With this award, the Chemical Synthesis Program of the Division of Chemistry is supporting the research of Dr. William J. Chain of the Department of Chemistry and Biochemistry at the University of Delaware. Dr. Chain and his team of students are developing new reactions of aromatic compounds that reverse the normal behavior of these molecules. The Chain group is manipulating normally electron-rich aromatic compounds chemically such that they behave as species with low electron density. This strategy temporarily changes the reactivity of these pi-systems and triggers the formation of new carbon-carbon, carbon-oxygen, carbon-nitrogen, and carbon-sulfur bonds that are found in compounds used in industrial, medicinal, and material applications. These studies are serving to train a diverse group of graduate, undergraduate, and high school students in synthetic chemistry. The Chain group is also actively engaged in outreach activities in local elementary, middle, and high schools to promote science education and excitement towards STEM (science, technology, engineering, and mathematics) disciplines.

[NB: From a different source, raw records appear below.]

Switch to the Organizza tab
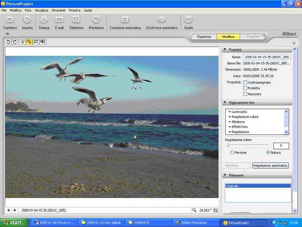Image resolution: width=302 pixels, height=227 pixels. tap(204, 37)
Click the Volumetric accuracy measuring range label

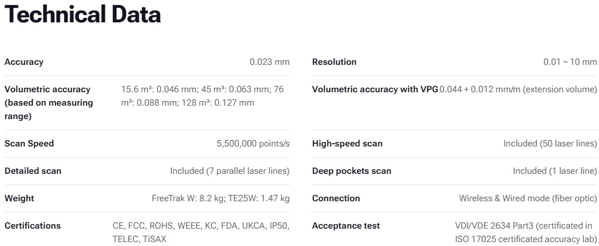(x=49, y=103)
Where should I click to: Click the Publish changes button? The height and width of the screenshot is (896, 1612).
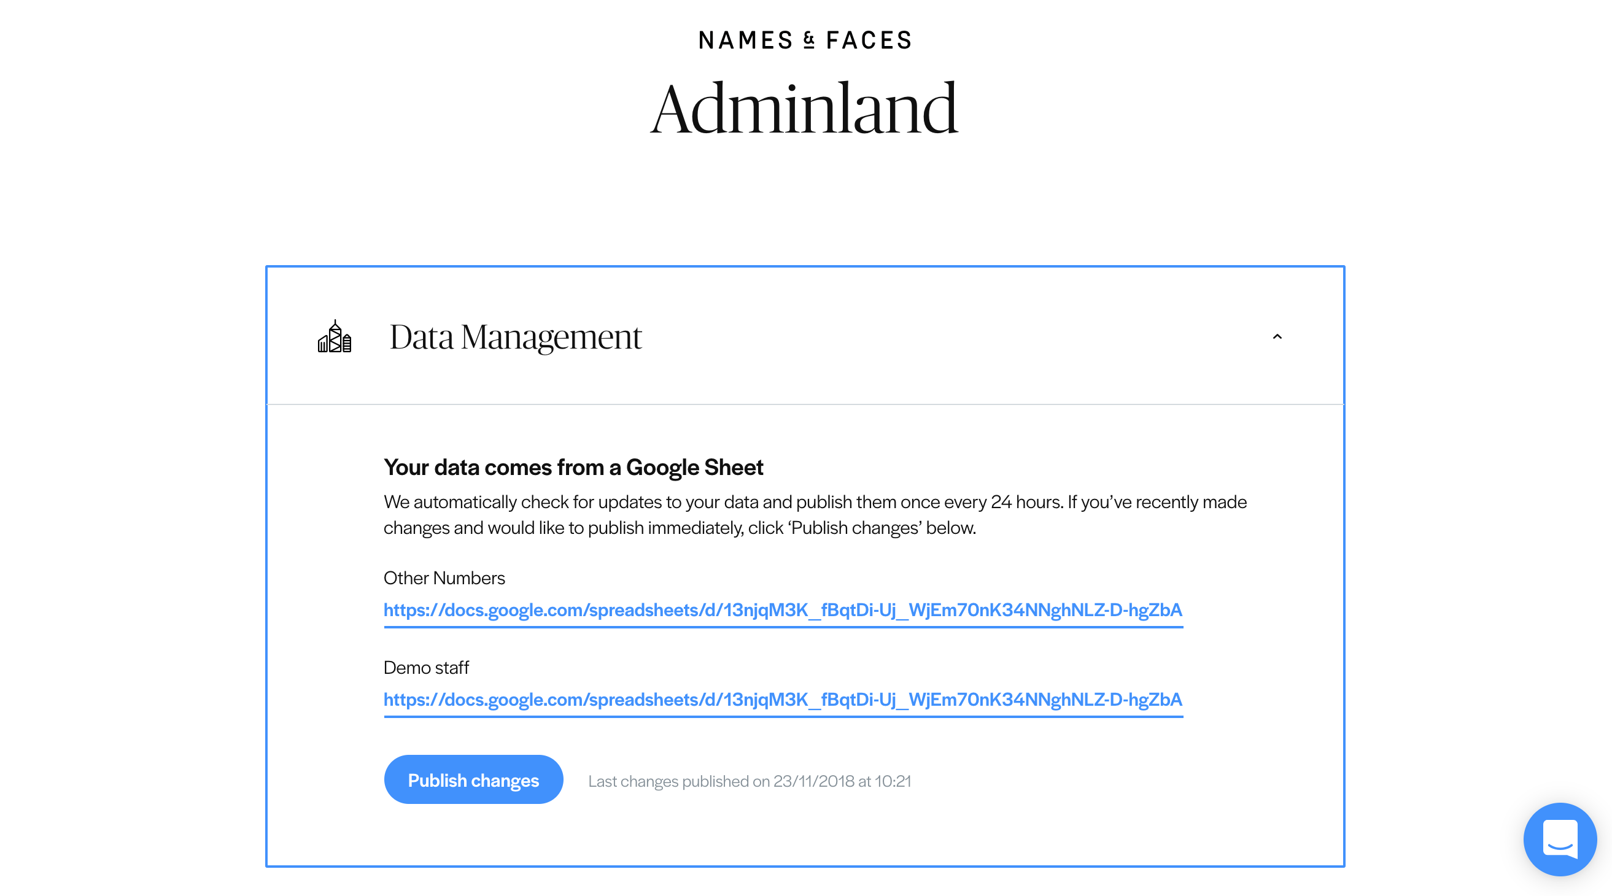point(474,780)
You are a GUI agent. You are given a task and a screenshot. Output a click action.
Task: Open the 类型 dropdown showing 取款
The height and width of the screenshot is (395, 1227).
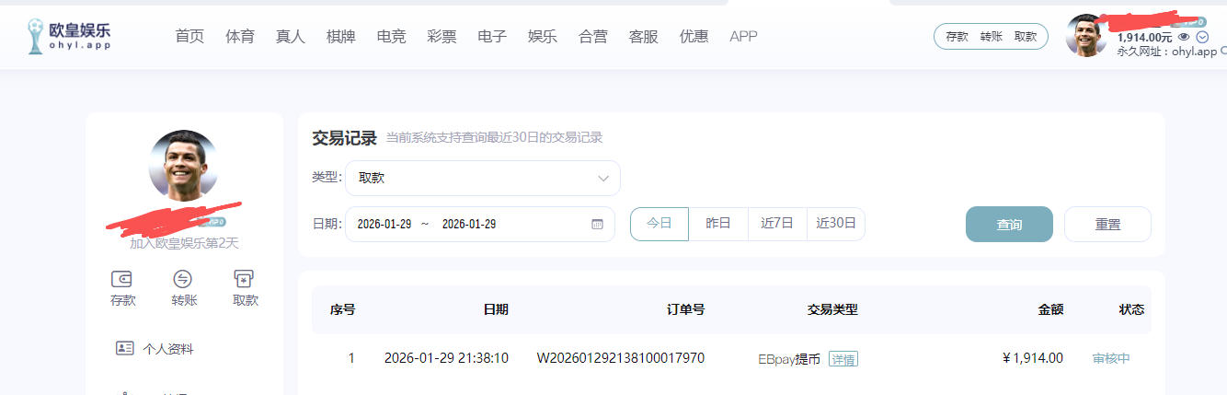coord(483,178)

While Friedel-Crafts reactions are well-established processes for aromatic substitution, there are still significant limitations in electron-rich settings. Professor Chain and his research group are addressing this gap in aromatic functionalization technology by developing ways to temporarily invert the reactivity of electron-rich anilines. In one approach, ortho-toluidines are being converted to aza-ortho-xylylenes (AOXs) via an electrochemical oxidation event and used as electron-acceptors for carbon-carbon bond formation. In a second approach, anilines are being oxidized to the corresponding N-oxides, which facilitates a wide array of bond formations and cyclizations that take advantage of the excision of the weak N?O bond. By virtue of the extremely mild reaction conditions associated with these new processes, the scope and application of umpolung reactions with electron rich aromatic rings is expanded thereby opening up new opportunities for organic synthesis. A better understanding of the fundamental reactivity behind these processes is also being established through collaborative computational studies. The educational plan is targeting outreach to local elementary, middle, and high schools with integration of high school students into the research program in the form of research internships.
This award reflects NSF's statutory mission and has been deemed worthy of support through evaluation using the Foundation's intellectual merit and broader impacts review criteria.